I think that context is helpful, as we think about how eugenics played out over time. So throughout the 1920s and 30s, we saw certain groups being particularly targeted as having limitations that were thought of at the time as being antisocial, or against the improvement of the human race. And we saw rather horrific policies and practices being instituted as a way to limit that reproduction, everything from forced sterilization in states like California and North Carolina, and other states across the United states, as well as genocide that we saw during World War 2. So all of these practices were connected by the idea that by eliminating these groups, we could somehow improve the racial stock of individuals.
So your question is important, which is like, well, if we recognize the problem of this idea after World War 2, and there was at least some type of implicit, and at times explicit promise that we would never go back down this road, or that this was something that was so horrific, we could revisit, how was it that this legacy could persist to this very day? Well, part of the way that this ideology persists, is this ongoing idea that social categories of race are somehow biologically meaningful and salient. That is to say, that we tend to continue to think that racial differences are somehow reflected in the genes, and that the disparities that we see in between racial groups are somehow function of differential biological makeup, which creates the context of thinking about health disparities as being a function of who people are, rather than having the more appropriate conversation of seen health disparities as a function of how people and groups are treated.

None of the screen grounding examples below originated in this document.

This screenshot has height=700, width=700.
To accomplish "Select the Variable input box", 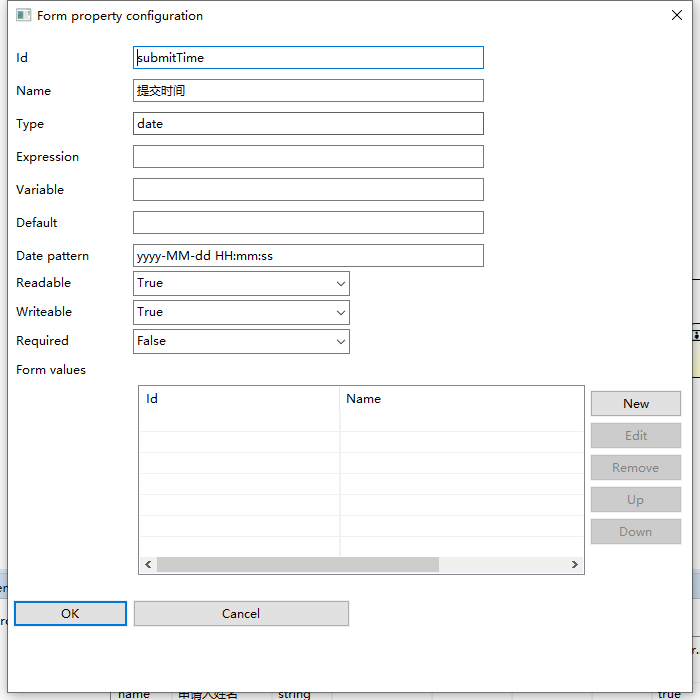I will (308, 190).
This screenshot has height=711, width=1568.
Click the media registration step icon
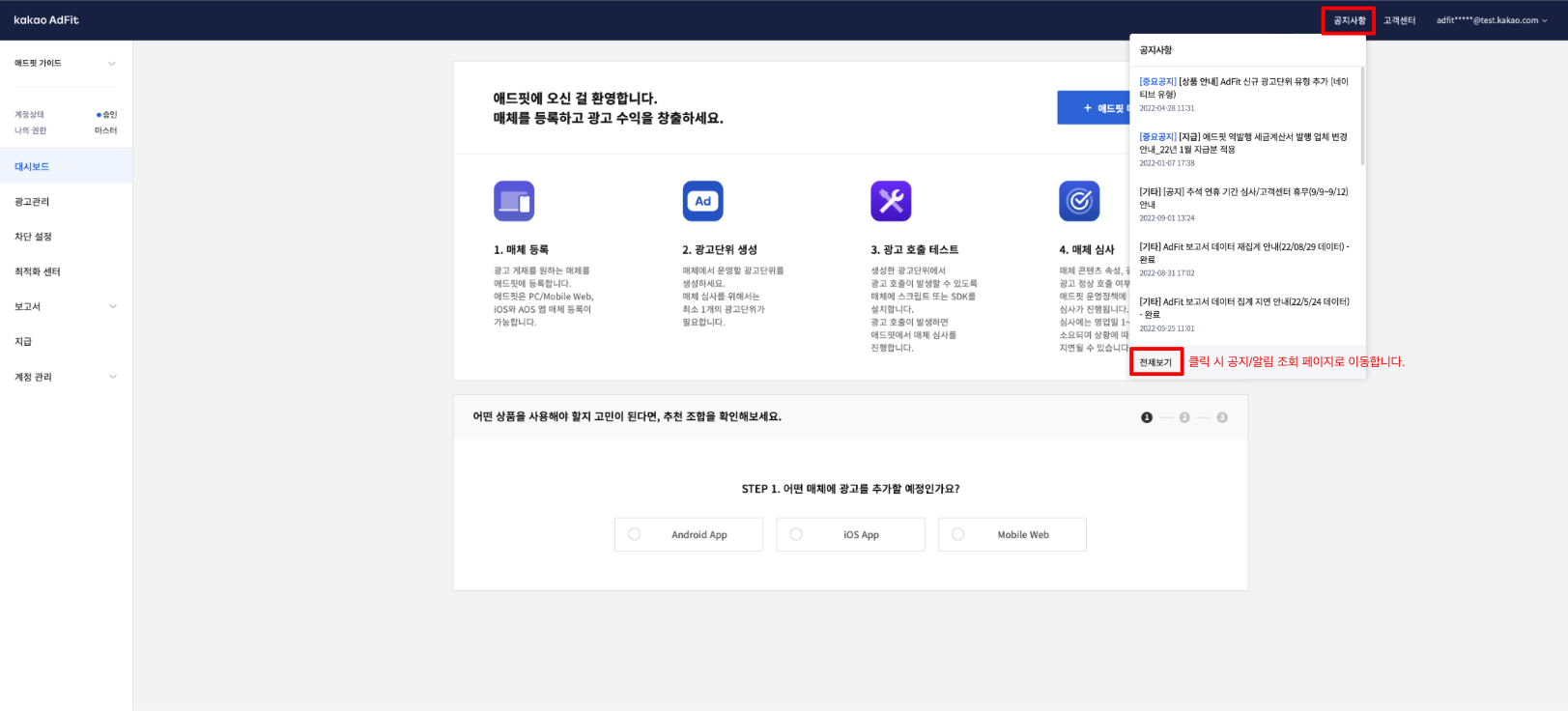pyautogui.click(x=513, y=201)
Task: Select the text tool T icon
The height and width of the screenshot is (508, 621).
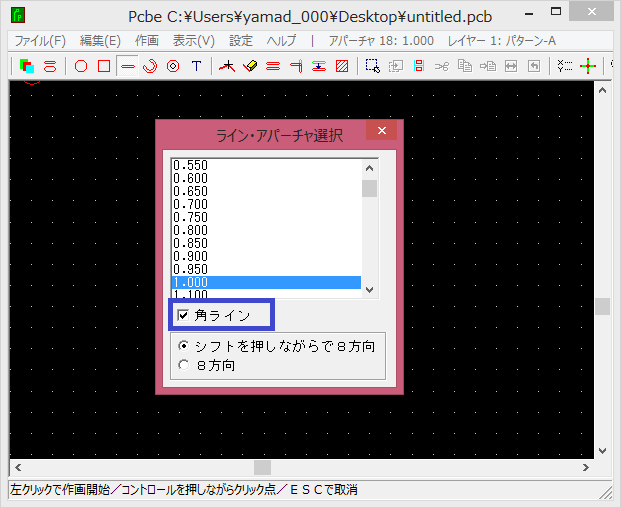Action: pos(196,66)
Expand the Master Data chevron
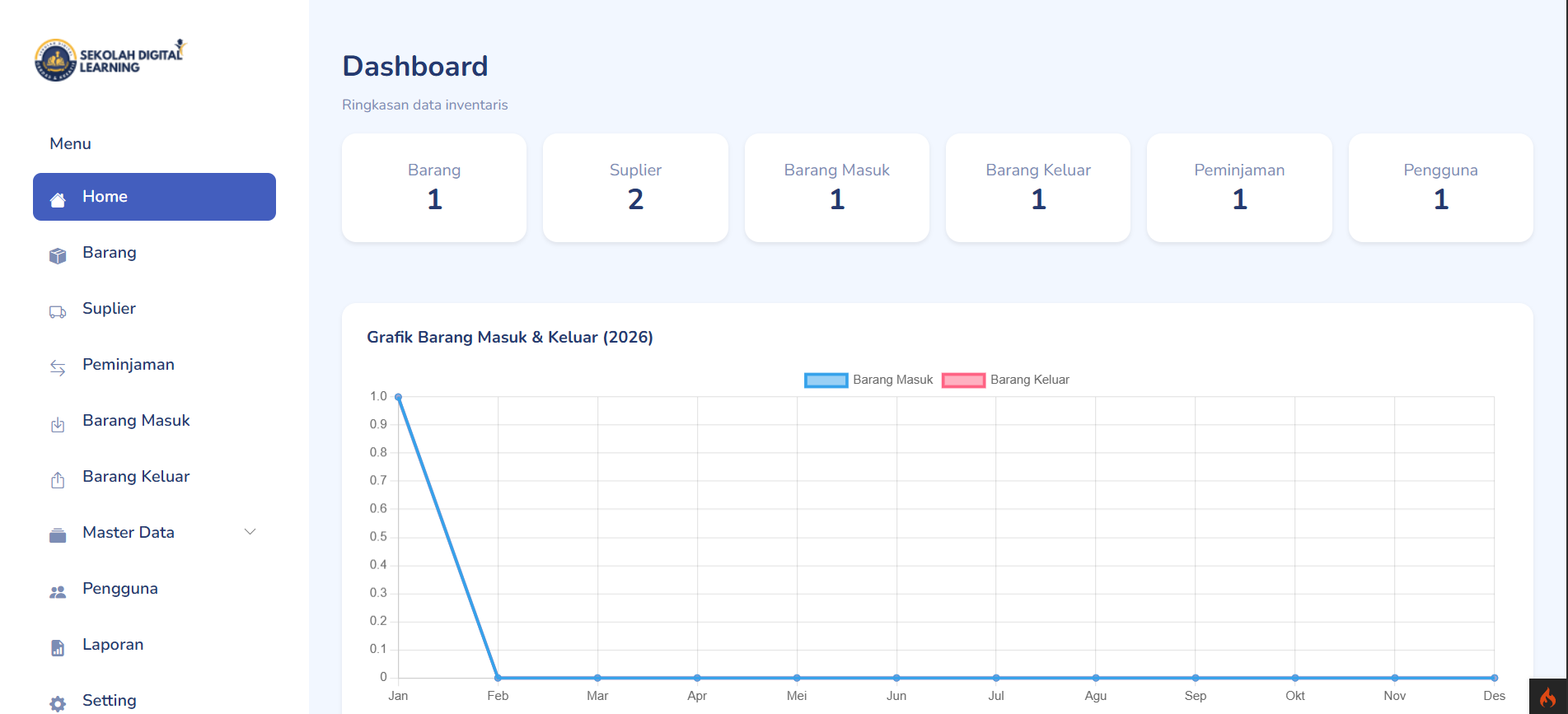1568x714 pixels. click(x=250, y=532)
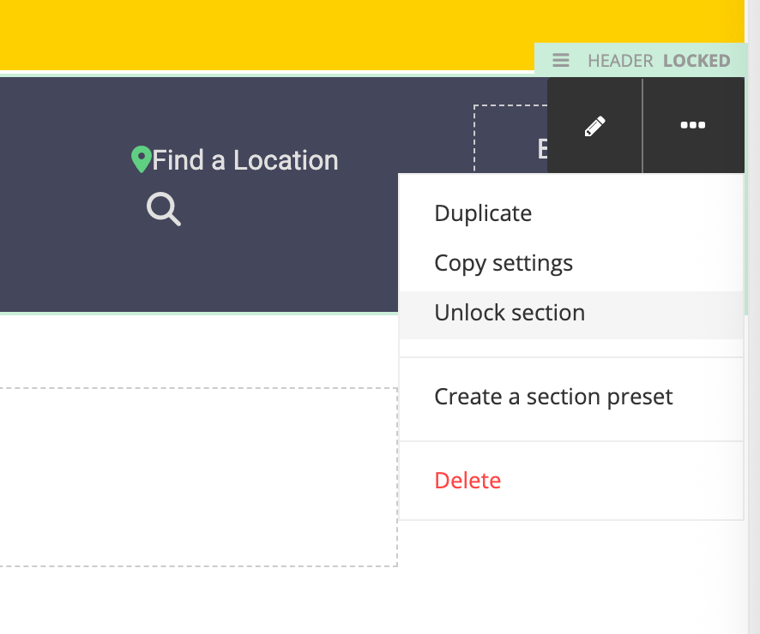This screenshot has height=634, width=760.
Task: Click the pencil edit icon
Action: (x=595, y=126)
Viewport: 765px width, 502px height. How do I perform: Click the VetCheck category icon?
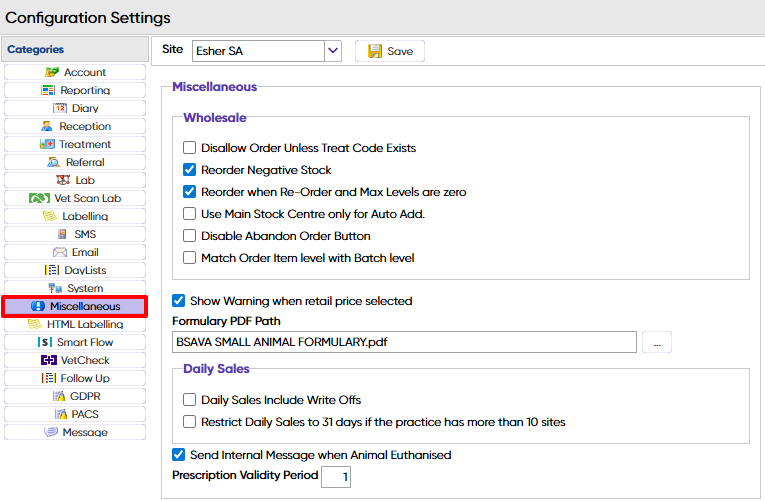(49, 360)

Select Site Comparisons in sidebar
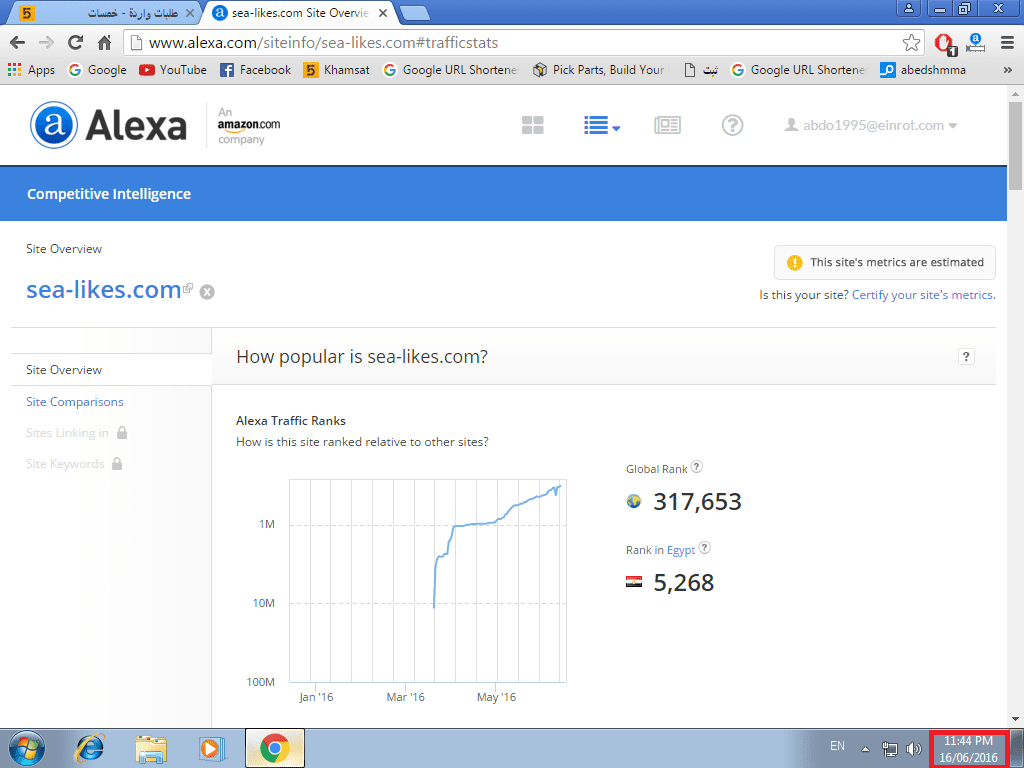click(75, 402)
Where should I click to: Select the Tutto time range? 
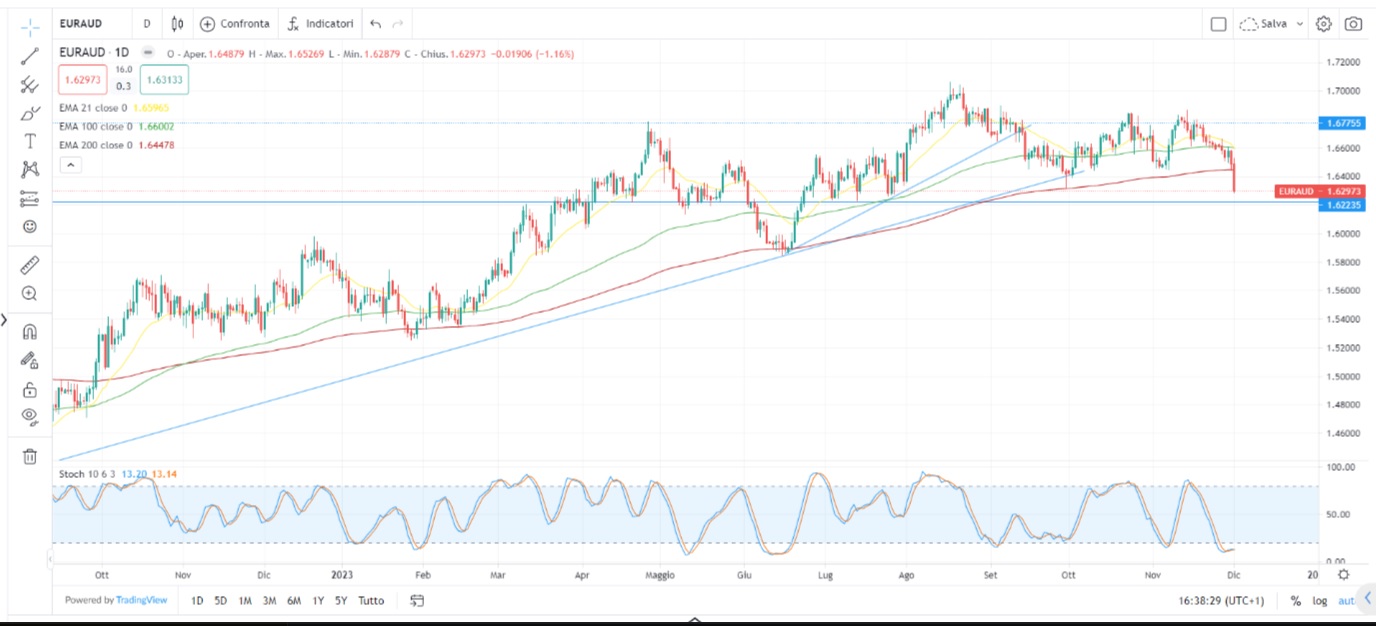[x=371, y=601]
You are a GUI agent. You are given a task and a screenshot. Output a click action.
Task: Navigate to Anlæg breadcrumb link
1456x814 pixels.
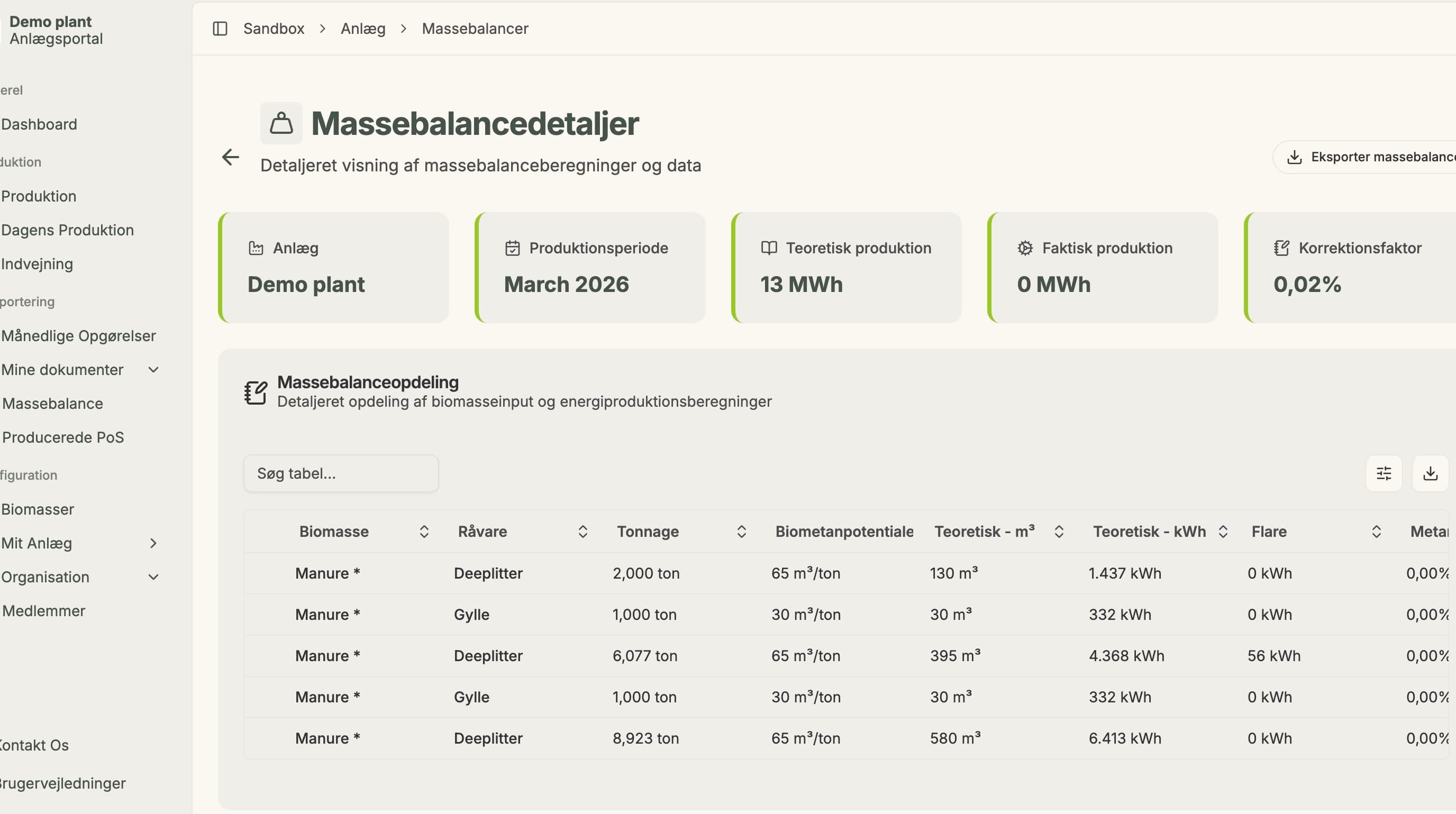pos(363,29)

And so there’s a legacy of eugenics, and that continued framing of these type of racial disparities and health being tied to the genetics or biology of race. There’s also an important conversation about how eugenic methods become embedded in certain professional fields over time. So, for example, we have an essay coming out shortly by Aubrey Clayton, who’s a mathematician. And he reveals something that many people either don’t know, or don’t talk about, which is that the field of statistics, which is the cornerstone of many academic fields.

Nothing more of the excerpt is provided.